* _RECORDS SUPPLIED_:
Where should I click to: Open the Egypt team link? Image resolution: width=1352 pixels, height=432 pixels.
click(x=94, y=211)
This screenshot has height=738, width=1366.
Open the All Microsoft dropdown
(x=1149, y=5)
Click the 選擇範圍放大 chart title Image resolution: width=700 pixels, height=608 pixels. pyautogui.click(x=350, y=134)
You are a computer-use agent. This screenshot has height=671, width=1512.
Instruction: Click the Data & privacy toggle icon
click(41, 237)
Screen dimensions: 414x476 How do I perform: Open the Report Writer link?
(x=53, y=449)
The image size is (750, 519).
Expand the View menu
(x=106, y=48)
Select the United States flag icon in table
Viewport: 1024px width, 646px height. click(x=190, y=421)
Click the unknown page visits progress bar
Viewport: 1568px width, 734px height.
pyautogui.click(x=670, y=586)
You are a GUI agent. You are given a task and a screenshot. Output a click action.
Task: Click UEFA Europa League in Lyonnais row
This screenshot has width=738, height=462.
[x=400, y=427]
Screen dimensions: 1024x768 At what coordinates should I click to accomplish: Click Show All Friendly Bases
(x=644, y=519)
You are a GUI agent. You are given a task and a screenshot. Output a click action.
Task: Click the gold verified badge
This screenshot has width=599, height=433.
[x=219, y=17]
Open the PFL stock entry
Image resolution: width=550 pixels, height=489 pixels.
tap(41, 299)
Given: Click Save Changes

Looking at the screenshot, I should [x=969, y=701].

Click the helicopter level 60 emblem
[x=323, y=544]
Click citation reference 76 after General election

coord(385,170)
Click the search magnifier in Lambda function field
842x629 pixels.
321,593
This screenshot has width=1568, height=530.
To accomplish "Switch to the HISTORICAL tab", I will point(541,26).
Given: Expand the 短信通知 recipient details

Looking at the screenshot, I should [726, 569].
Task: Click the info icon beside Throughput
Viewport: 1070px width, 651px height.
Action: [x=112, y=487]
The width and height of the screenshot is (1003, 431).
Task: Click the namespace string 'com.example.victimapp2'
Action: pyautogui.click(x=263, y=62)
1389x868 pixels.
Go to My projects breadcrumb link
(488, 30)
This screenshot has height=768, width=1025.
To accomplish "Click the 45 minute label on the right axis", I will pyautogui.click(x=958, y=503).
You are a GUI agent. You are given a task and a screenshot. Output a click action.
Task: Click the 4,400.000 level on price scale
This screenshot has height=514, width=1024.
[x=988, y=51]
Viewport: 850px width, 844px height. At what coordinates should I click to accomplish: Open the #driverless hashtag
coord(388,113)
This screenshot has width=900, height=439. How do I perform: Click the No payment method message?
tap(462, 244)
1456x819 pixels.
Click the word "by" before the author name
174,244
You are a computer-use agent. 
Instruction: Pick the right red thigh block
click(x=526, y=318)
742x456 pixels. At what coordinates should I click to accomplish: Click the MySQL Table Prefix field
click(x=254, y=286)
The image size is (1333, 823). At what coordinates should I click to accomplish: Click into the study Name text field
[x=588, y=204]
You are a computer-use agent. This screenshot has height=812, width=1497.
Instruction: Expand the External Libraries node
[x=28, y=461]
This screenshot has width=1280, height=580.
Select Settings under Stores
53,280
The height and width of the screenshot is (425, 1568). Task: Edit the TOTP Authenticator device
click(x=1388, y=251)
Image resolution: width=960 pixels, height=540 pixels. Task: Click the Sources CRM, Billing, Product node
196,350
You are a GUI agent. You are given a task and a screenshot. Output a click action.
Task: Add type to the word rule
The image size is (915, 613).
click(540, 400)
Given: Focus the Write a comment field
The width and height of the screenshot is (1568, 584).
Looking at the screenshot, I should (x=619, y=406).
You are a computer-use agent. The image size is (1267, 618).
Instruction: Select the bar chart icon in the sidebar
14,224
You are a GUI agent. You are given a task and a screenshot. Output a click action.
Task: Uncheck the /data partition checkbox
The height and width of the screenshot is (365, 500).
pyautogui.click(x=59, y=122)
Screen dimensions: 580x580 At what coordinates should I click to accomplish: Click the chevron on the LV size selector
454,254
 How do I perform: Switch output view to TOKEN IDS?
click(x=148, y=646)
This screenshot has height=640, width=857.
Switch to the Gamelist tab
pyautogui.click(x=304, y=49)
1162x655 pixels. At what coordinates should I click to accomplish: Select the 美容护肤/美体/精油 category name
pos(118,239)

* _TRY IT_:
Lines from the one containing "Switch to the Gamelist tab" through the last line of the data above are the only output wanted; restate them exactly.

* _RESULT BELOW_:
Switch to the Gamelist tab
pyautogui.click(x=304, y=49)
1162x655 pixels. At what coordinates should I click to accomplish: Select the 美容护肤/美体/精油 category name
pos(118,239)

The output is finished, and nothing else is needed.